Passage provided:

Upgrade to Pro — share decks privately, control downloads, hide ads and more …

The Graph Based Enterprise

Avatar for Djimit Djimit
January 21, 2026

The Graph Based Enterprise

This deck reframes operating model evolution as a diagnostic problem, not a maturity journey. It argues that in the age of AI and fast feedback, the “comfortable buffer” between intent and execution disappears, so linear org charts and stage based maturity models stop explaining reality. 

1) The Great Flattening compresses the decision stack
• The deck contrasts a legacy linear stack (strategy, portfolio, program, project, execution) with a flattened kinetic model where distance collapses, and “thermodynamic pressure” rises when alignment breaks. Page 2. 
• The practical implication is that strategic drift becomes normal unless teams can trace day to day work back to strategy, quickly and credibly. 

2) Evolution is a loop of constraints, not a ladder
• Operating model change is presented as recursive loops, not sequential badges. The “Five Acts” act as constraint loops that can coexist across domains, predictability, coherence, agency, value modeling, convergence. Page 3. 
• Market shocks can regress the system, so resilience depends on the quality of the diagnostic loop, not on claiming a maturity level.

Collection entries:
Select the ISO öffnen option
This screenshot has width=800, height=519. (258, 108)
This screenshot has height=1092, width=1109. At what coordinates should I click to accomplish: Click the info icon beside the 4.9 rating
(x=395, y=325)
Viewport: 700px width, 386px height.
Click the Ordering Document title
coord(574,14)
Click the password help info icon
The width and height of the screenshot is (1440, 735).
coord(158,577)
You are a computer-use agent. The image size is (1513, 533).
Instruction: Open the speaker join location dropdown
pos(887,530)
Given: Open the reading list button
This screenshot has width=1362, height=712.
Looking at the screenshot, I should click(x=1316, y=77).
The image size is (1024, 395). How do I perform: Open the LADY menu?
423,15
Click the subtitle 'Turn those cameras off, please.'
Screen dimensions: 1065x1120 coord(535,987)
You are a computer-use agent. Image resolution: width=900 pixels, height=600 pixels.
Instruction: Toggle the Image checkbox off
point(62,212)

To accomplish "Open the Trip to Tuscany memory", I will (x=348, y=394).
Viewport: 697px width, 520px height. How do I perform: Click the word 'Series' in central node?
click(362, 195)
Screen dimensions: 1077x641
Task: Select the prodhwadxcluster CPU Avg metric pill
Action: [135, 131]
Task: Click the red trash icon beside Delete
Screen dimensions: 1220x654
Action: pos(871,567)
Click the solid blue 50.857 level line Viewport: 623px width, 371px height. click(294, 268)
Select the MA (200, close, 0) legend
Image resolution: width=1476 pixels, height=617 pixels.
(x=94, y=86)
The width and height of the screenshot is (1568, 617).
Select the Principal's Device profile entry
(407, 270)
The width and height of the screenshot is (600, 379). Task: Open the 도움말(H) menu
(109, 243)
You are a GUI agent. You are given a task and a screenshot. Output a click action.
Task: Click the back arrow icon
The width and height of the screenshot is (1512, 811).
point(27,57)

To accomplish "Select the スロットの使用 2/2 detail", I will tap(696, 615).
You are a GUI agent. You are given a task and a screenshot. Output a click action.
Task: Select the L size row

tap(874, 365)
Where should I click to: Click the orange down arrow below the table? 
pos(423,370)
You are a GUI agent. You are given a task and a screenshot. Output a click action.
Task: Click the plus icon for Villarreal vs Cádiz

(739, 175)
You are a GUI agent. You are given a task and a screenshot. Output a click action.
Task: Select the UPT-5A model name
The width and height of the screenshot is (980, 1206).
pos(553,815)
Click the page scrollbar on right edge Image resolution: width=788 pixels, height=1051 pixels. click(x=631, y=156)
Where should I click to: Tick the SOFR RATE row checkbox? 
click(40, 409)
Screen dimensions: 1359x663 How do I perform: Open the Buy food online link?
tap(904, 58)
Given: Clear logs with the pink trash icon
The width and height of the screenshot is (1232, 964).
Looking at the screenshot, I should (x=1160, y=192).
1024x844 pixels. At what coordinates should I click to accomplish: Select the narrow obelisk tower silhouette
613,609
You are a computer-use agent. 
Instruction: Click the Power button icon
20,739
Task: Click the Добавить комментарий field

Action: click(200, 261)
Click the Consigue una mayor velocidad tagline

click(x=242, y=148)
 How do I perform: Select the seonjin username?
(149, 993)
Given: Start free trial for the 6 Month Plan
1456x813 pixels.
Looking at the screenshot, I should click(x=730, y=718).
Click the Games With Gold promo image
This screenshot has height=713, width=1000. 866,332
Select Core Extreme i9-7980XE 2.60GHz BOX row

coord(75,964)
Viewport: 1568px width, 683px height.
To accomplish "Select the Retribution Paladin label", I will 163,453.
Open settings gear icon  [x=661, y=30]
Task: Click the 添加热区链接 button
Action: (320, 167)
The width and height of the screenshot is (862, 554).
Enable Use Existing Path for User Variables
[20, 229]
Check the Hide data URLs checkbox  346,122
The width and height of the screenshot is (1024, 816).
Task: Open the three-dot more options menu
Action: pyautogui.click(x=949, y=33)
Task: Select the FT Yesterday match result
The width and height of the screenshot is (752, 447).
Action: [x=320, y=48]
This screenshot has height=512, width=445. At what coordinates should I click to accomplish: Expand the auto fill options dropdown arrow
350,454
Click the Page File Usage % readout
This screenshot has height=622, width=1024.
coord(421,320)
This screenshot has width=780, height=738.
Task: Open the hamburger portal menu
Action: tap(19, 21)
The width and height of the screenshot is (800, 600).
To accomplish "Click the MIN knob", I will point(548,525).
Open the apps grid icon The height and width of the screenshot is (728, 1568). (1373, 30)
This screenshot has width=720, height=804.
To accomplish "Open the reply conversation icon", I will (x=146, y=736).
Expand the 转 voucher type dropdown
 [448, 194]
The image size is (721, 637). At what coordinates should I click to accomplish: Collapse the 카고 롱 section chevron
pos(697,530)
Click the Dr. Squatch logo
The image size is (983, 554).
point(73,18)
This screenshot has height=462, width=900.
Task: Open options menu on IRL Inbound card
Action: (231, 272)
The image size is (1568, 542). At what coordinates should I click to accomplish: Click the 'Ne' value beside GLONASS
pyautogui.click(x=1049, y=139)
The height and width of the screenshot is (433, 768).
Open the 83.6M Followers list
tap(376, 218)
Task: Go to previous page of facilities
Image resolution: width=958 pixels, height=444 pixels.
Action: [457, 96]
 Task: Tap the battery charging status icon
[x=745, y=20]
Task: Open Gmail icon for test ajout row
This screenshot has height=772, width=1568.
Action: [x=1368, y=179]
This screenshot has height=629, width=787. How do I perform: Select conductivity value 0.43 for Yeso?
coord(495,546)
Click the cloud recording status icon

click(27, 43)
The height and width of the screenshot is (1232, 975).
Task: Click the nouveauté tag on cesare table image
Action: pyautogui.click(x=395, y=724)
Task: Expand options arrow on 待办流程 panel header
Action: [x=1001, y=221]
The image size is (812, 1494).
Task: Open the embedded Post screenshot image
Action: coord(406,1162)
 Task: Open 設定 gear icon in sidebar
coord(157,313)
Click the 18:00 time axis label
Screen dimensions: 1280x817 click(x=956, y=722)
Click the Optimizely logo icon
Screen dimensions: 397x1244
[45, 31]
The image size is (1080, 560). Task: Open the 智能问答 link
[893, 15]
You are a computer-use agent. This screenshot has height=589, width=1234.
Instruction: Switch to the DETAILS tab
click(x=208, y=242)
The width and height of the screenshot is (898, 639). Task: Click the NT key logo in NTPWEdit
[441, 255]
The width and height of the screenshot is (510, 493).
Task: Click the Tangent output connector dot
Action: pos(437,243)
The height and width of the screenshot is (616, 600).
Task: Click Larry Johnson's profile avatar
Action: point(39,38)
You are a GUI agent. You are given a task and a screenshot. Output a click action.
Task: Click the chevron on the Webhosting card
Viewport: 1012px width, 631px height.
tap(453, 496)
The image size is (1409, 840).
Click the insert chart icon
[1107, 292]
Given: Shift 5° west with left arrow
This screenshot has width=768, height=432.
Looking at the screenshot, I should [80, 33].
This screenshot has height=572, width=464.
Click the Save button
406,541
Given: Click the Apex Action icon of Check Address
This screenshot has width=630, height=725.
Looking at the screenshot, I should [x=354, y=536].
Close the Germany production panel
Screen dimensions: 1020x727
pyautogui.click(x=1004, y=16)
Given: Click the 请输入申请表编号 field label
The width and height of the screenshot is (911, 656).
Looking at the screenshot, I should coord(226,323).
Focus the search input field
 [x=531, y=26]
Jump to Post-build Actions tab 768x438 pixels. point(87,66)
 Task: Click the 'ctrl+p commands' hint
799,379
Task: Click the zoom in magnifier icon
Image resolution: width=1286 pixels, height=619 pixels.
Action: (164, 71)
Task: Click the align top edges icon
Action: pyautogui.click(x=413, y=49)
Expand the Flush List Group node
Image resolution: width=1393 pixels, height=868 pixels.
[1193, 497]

Work order 1:
Answer these questions from the passage about the graph based enterprise:
(a) Which five levels make up the legacy linear stack?
(b) Which five constraint loops do the "Five Acts" cover?
(c) According to the passage, on what does resilience depend?
Work order 2: Carry the passage about the graph based enterprise forward from its last sentence, adding the next numbered section in the same format.
The rows have nothing to do with what is asked here.

Exercise output 1:
(a) Strategy, portfolio, program, project, and execution.
(b) Predictability, coherence, agency, value modeling, and convergence.
(c) It depends on the quality of the diagnostic loop, not on claiming a maturity level.

Exercise output 2:
3) The operating model is the superimposition of four graphs
The core thesis is that your operating model is best understood as four interacting graphs, each mapped to a body system metaphor. Page 4. 
• Graph 1, Intent (nervous system), the flow of rationale from signal to insight to opportunity to bet to outcome, with confidence along the chain. “Zombie” work shows up as activity that cannot trace back to a strategic node, it consumes resources without intent. Page 5. 
• Graph 2, Context (skeletal system), autonomy requires boundaries. Teams need explicit domain seams and platform connections, otherwise “undefined chaos” expands and teams act without permission or clarity. Page 6. 
• Graph 3, Collaboration (circulatory system), interaction is a tax. The goal is to convert expensive dependency knots into clean interface contracts, shifting from meetings and syncs to APIs and services. Page 7. 
• Graph 4, Investment (metabolic system), fund streams not projects. Project funding creates stop start friction and destroys learned context, value stream funding preserves a persistent domain and enables continuous betting. Page 8.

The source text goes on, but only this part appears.